* [YOUR INSTRUCTIONS]: Go over the listing that follows and work out how many lines have the string "green"; reply with the number by itself.

──────── DATA TO PROCESS ────────

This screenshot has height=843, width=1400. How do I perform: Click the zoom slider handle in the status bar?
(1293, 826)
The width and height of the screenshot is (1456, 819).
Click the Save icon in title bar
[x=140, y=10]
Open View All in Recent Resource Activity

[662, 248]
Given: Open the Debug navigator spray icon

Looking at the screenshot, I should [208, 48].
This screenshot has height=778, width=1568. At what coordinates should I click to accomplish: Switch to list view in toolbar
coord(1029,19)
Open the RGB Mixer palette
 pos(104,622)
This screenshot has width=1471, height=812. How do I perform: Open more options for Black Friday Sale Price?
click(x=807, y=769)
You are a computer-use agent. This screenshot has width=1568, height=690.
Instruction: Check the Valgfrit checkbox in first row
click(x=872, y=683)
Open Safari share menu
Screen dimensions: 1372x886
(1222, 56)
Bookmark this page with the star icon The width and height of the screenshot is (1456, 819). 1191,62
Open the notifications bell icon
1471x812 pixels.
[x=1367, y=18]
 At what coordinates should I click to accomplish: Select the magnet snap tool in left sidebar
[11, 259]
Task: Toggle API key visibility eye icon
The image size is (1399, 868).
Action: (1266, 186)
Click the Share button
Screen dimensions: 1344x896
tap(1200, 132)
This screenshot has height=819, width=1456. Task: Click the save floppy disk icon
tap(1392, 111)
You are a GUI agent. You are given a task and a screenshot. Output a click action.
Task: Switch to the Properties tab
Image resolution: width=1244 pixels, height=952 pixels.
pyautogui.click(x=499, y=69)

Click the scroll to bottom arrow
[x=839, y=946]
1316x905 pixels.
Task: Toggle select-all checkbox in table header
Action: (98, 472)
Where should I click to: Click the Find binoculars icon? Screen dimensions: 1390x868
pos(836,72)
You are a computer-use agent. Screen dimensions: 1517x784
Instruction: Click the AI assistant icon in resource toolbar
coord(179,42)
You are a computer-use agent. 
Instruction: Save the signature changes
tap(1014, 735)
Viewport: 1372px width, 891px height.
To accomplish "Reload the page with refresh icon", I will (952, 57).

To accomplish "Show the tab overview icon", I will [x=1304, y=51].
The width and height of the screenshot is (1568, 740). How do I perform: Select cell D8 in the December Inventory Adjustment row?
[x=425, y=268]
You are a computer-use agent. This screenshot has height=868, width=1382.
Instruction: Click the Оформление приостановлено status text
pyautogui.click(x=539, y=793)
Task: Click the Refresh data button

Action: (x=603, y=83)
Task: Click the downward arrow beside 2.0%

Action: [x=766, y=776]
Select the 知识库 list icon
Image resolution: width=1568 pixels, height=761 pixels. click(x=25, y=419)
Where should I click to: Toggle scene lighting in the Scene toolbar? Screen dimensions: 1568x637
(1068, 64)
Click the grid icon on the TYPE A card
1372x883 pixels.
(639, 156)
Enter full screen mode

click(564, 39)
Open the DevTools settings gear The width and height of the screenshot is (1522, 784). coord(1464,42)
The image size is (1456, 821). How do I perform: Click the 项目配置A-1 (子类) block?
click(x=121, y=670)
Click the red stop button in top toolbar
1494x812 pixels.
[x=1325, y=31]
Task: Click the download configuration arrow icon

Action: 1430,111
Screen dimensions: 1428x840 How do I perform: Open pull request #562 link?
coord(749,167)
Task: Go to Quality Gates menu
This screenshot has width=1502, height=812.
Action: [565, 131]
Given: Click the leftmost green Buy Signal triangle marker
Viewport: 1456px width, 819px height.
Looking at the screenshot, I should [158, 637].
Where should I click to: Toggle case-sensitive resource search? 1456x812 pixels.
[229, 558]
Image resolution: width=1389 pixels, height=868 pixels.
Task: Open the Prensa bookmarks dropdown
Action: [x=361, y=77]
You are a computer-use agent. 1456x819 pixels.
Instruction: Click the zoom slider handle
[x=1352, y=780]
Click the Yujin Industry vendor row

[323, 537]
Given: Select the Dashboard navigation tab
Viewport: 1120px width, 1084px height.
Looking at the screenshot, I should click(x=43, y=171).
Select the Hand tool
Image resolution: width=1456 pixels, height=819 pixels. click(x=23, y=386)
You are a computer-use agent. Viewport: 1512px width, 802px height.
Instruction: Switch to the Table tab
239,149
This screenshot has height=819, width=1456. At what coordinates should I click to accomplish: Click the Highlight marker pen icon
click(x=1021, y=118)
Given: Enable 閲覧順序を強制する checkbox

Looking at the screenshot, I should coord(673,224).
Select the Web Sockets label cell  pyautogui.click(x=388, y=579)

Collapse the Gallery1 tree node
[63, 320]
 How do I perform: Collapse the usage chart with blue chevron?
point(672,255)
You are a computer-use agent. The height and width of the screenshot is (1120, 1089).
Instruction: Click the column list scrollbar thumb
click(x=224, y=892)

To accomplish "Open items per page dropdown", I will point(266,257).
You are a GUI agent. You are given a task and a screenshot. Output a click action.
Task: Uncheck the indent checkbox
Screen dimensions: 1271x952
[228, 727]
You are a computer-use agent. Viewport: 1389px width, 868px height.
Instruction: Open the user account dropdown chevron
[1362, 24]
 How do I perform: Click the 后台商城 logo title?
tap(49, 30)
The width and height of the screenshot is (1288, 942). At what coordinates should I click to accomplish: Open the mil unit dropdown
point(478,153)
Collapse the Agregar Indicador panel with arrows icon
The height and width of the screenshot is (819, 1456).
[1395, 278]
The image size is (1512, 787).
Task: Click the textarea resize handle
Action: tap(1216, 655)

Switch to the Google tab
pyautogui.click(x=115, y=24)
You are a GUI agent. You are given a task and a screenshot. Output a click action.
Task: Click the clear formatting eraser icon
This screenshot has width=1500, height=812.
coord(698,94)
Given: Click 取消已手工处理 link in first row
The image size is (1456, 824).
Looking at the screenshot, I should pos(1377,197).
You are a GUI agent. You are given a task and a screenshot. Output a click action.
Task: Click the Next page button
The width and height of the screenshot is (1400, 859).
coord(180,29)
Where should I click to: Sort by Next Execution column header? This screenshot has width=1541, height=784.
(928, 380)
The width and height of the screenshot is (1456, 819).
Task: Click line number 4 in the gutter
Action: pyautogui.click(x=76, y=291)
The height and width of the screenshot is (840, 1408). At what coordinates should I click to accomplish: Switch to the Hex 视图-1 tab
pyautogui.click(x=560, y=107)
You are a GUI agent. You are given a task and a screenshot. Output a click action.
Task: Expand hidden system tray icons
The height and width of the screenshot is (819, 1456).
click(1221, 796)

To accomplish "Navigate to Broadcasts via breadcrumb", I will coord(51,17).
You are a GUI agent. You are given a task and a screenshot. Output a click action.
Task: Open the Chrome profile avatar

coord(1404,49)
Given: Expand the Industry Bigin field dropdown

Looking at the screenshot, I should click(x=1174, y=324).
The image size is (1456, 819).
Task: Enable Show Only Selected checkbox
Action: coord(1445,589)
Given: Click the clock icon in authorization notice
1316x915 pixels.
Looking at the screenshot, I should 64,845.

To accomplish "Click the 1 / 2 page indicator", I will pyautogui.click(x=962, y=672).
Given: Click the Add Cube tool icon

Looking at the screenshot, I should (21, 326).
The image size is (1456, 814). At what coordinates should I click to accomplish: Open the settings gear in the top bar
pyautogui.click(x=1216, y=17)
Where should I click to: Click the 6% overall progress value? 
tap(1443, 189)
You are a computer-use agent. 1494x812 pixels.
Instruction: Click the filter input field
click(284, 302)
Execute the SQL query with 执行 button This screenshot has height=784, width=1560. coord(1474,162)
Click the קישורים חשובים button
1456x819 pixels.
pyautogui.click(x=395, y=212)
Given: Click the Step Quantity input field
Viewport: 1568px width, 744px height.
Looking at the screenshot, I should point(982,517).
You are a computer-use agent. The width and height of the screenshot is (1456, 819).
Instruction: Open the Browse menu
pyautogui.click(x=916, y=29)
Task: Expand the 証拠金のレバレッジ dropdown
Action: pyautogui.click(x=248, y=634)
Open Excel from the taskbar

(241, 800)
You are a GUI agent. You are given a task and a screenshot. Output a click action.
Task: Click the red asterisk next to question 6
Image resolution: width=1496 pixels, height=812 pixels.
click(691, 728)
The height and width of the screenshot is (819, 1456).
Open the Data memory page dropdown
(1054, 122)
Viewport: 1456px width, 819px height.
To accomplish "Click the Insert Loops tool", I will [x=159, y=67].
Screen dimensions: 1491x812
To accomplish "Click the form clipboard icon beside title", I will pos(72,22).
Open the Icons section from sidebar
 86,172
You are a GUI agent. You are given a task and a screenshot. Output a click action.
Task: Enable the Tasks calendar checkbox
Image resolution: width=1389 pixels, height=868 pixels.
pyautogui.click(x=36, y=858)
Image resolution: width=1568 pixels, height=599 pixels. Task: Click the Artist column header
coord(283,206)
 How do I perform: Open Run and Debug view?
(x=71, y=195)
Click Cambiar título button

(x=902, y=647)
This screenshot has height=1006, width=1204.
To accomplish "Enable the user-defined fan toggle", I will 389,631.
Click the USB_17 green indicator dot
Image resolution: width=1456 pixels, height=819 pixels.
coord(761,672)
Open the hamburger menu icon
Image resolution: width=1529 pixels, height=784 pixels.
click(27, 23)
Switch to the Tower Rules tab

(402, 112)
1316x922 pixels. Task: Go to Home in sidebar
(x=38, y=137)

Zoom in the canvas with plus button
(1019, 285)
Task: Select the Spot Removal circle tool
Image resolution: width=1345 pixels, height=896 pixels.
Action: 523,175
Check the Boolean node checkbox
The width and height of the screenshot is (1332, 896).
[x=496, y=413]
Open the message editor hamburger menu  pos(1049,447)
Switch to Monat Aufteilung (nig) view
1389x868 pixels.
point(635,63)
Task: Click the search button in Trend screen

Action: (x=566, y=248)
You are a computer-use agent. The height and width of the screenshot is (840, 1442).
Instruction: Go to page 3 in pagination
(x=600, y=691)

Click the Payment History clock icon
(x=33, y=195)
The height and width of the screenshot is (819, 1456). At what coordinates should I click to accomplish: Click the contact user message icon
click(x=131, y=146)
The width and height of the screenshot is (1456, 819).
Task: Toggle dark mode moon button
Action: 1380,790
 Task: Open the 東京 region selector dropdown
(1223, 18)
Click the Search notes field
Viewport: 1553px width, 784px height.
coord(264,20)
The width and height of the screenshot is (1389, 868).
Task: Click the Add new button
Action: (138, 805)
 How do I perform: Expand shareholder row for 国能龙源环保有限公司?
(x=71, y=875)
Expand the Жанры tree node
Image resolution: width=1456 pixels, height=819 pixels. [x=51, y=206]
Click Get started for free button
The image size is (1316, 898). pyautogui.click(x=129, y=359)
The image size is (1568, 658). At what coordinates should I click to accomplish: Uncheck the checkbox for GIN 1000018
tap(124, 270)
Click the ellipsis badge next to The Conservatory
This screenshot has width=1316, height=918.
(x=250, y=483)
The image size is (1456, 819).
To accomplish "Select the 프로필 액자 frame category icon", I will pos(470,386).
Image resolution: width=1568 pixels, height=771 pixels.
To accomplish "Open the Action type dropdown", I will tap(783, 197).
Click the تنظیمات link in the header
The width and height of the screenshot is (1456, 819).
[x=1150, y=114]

────────

* [SOLUTION TO THIS EXERCISE]: 2